There is, at one point, an extended Frozen song-and-dance parody performed by Darcy, done to celebrate Murray having traveled to Antarctica to retrieve a check for Richie — his absence means she can now spend Richie’s money with abandon. “Let him freeze,” she warbles in a prepubescent, nails-on-chalkboard caterwaul.

EPISODE 8

We learn that Murray’s enemy is a boy named Saul “The Human Adding Machine” Rubenstein. Richie Rich, I slowly realized, is a streamable hate crime. Murray reveals that he’s scared of the “bullies at Sunday School, who always take [his] bagel money.” What — did the writers think it would be too anti-Semitic to say “Hebrew School” instead of “Sunday School”?

The presence of the show is as perplexing as its content. Is the character of Richie Rich so old that it’s now part of the public domain? That’s the only logical explanation why Netflix would license it. It must have cost next to nothing.

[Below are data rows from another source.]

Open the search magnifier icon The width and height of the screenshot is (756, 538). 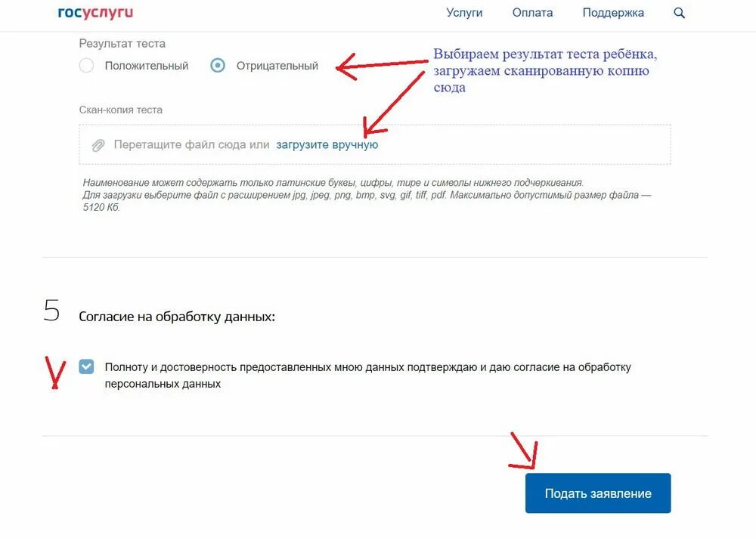[679, 13]
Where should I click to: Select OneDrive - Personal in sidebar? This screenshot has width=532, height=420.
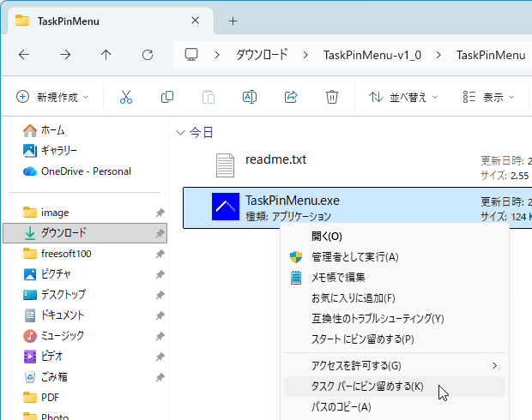(86, 171)
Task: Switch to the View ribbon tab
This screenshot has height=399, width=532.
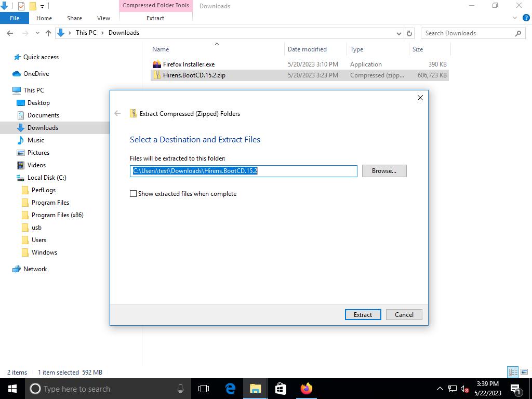Action: click(103, 18)
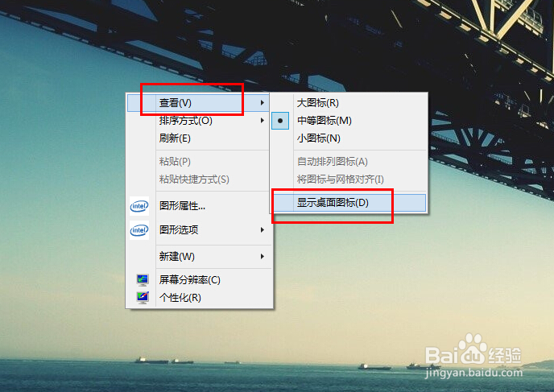Viewport: 554px width, 392px height.
Task: Expand the 新建(W) submenu arrow
Action: point(263,257)
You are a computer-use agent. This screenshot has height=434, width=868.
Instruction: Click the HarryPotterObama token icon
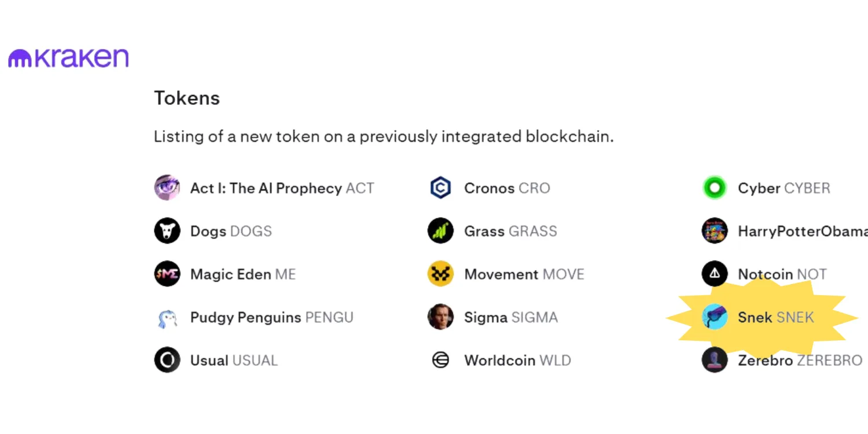(x=715, y=231)
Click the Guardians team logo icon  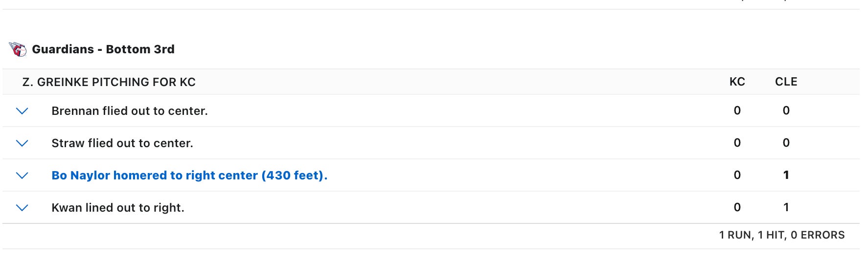click(18, 49)
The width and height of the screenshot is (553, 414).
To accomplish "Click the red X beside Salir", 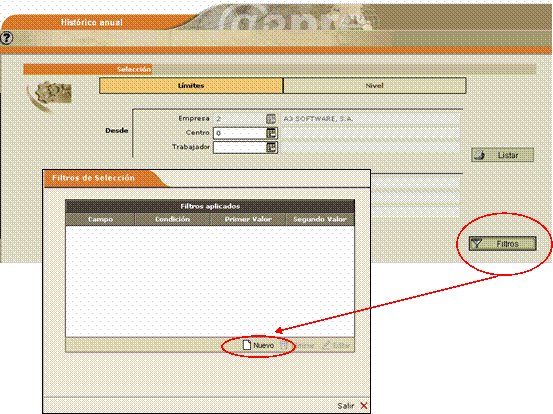I will point(364,406).
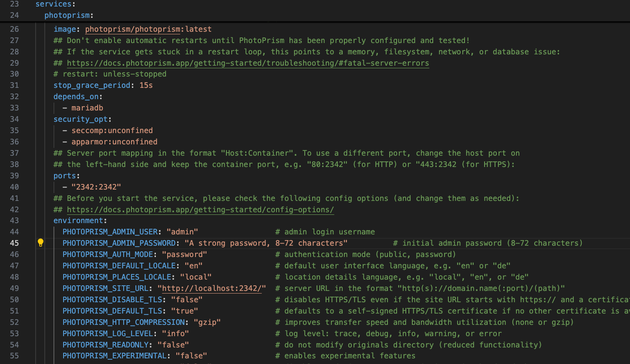This screenshot has width=630, height=364.
Task: Follow the troubleshooting fatal-server-errors docs link
Action: tap(248, 63)
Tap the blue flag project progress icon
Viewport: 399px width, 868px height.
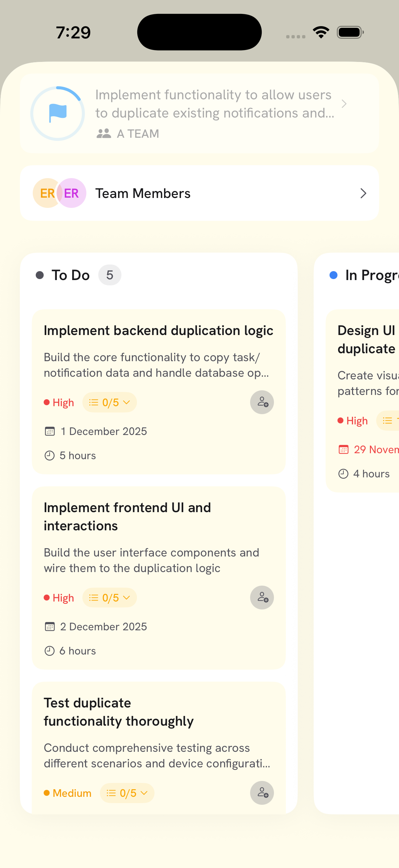point(58,114)
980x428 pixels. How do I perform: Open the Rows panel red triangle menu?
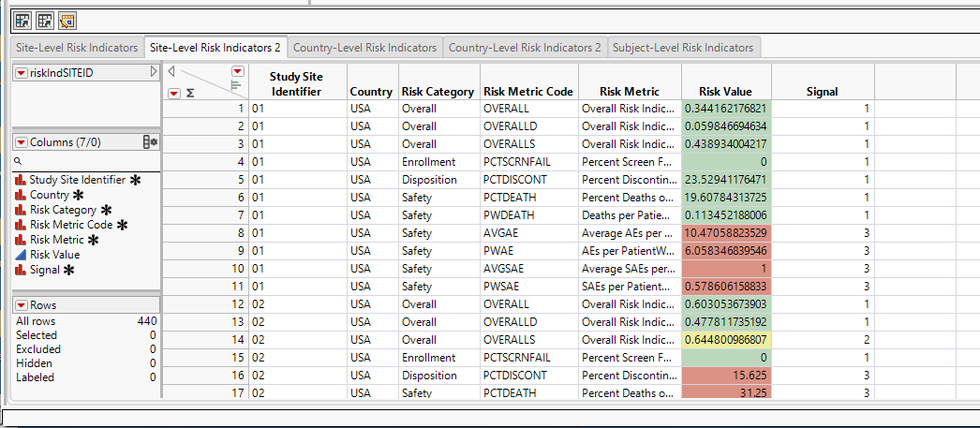22,305
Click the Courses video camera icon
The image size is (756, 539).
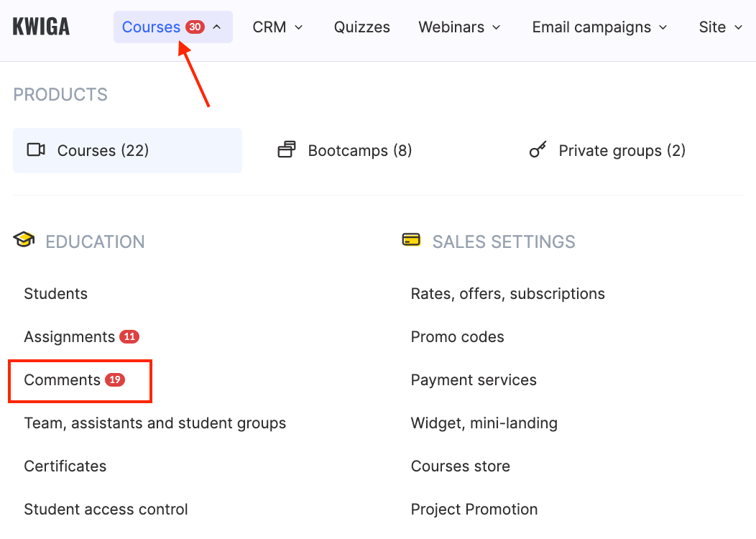pyautogui.click(x=36, y=150)
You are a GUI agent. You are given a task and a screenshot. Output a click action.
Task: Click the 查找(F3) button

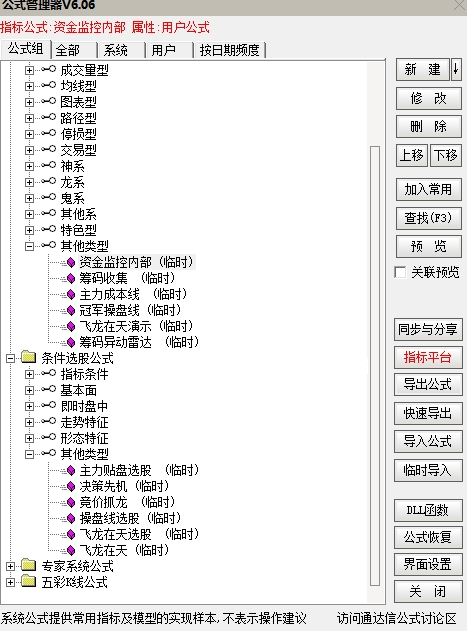click(429, 219)
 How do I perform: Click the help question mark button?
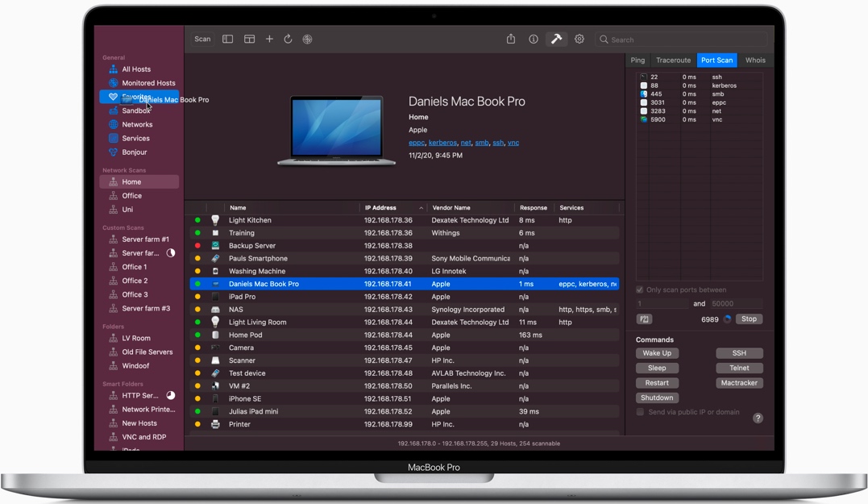pyautogui.click(x=758, y=418)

It certainly wasn’t to up their cachet. (After all, according to yet another 1-star Netflix user review, it’s “No where [sic] near the quality of House of Cards.”)

EPISODE 9

Episode 9 (called “$pooky $tuff,” if you’re wondering) has audio sync issues. The issue being, it’s not synced. The dialogue occurs 30 seconds before the action; one would assume it would be impossible to watch, but watch it I did, as the error didn’t profoundly alter the fundamental unwatchability of the program in general.

EPISODE 10

In the final episode, Richie falls in love with his replacement maid, who happens to be in his own age bracket.2 I’d go into more detail, but what’s the point? It was bad enough I watched the damn thing; worse yet that it exists.